Each $$X_{i}$$ is a geometric random variable associated with a different probability of success. For example, $$X_{1}$$ is associated with $$p_{1} = 1$$ because the $$1$$st box will obviously contain a unique coupon. $$X_{2}$$ is associated with $$p_{2} = \frac{4}{5}$$ because only $$4$$ of the $$5$$ coupons are unique at that point. Probabilities for the remaining $$X_{i}$$ can be calculated in a similar fashion. For geometric random variables, we also know that $$E[X_{i}] = \frac{1}{p_{i}}$$.

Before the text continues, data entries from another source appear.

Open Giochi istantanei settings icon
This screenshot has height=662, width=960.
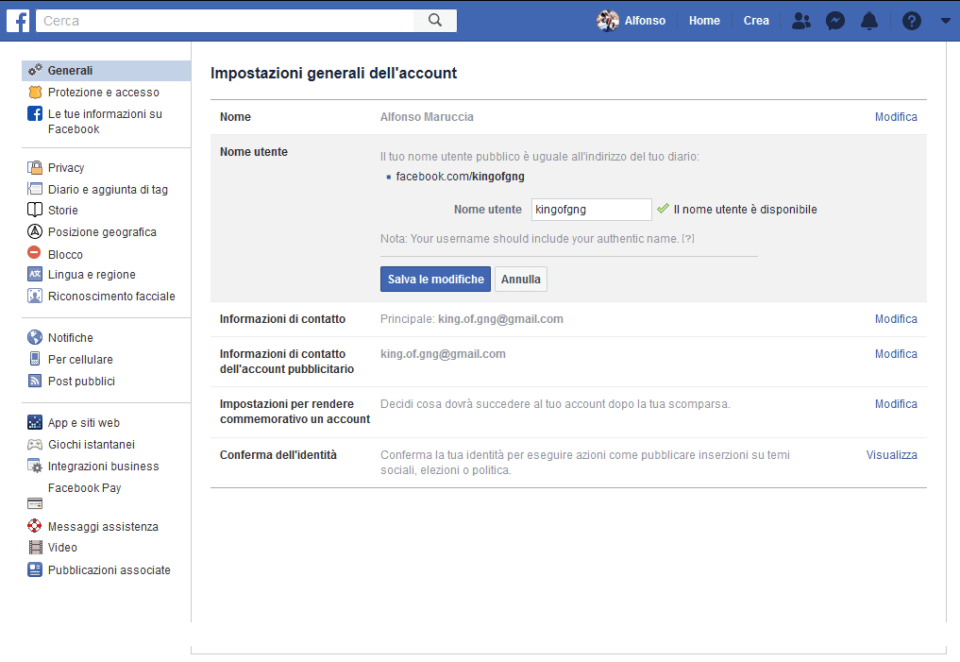[x=35, y=444]
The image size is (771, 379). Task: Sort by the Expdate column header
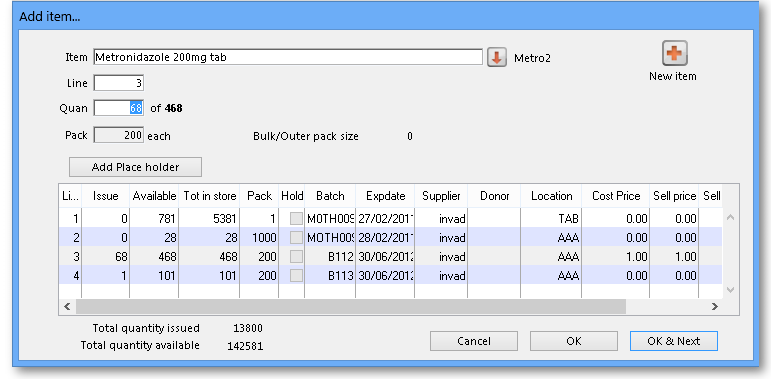[385, 196]
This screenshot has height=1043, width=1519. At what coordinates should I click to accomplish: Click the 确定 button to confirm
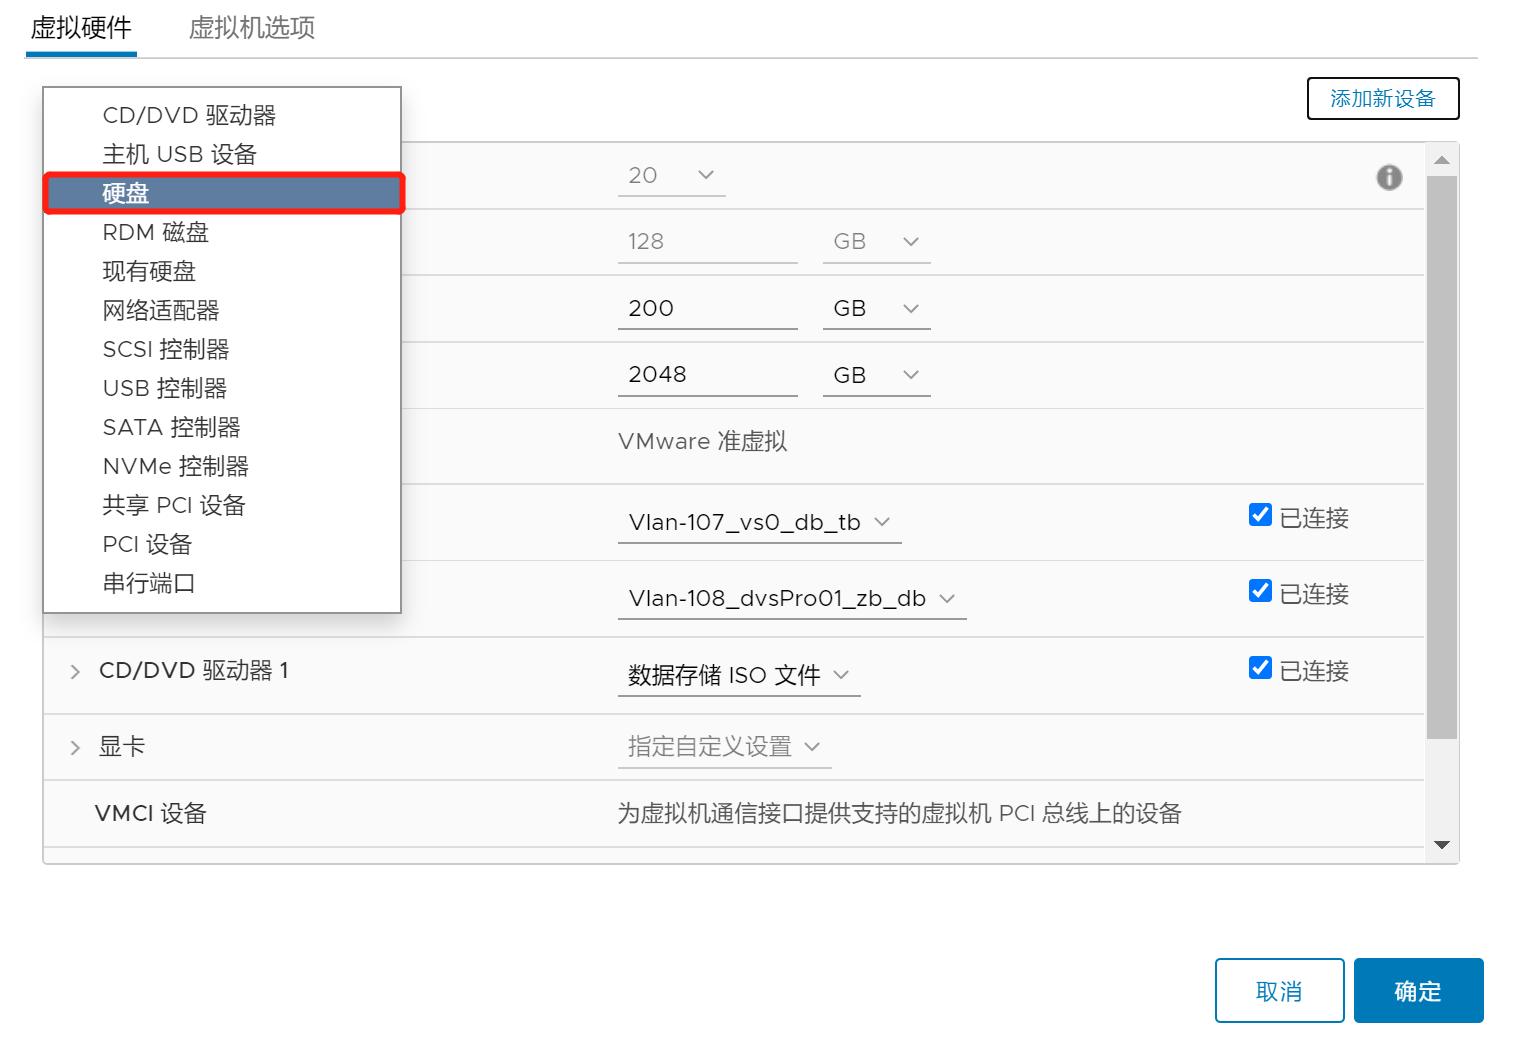pyautogui.click(x=1417, y=991)
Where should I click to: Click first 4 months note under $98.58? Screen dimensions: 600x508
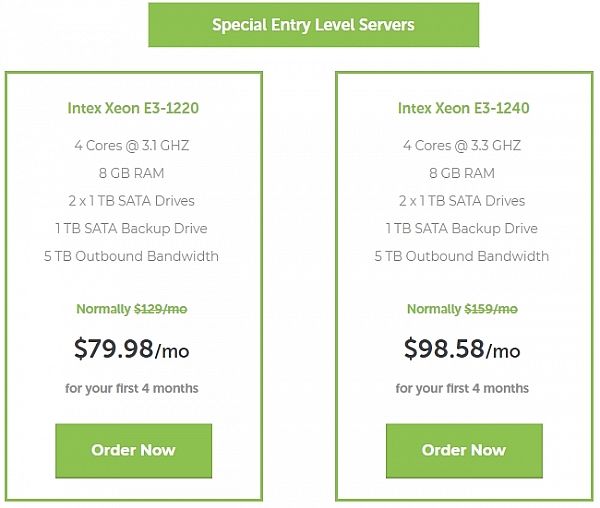pos(462,388)
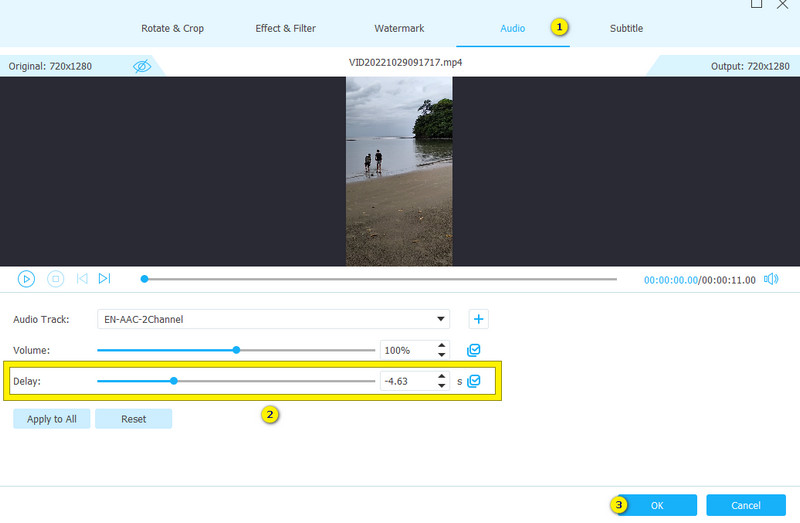This screenshot has height=523, width=800.
Task: Add an audio track with plus icon
Action: (x=479, y=319)
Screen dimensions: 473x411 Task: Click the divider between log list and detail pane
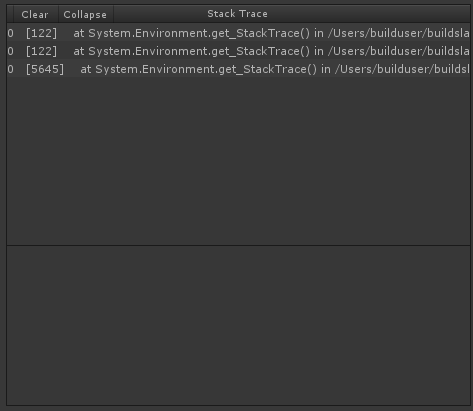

To solve the problem, we can apply the Linearity of Expectation property as follows:

$\begin{split} E \left[\sum_{i=1}^5 X_{i} \right] &= \sum_{i=1}^5 E[X_{i}] \\ &= \sum_{i=1}^5 \frac{1}{p_{i}} \\ &= 5 \left( \frac{1}{5} + \frac{1}{4} + \frac{1}{3} + \frac{1}{2} + \frac{1}{1} \right) \\ &= \frac{137}{12} \approx 11.42 \end{split}$

When generalized to $$n$$ coupons, the solution to this problem can be written as:

$C(n) = n \sum_{i=1}^n \frac{1}{i} = nH_{n}$

In the above, $$H_{n}$$ represents the $$n$$th Harmonic Number, which is the sum of the reciprocals of integers from $$1$$ to $$n$$.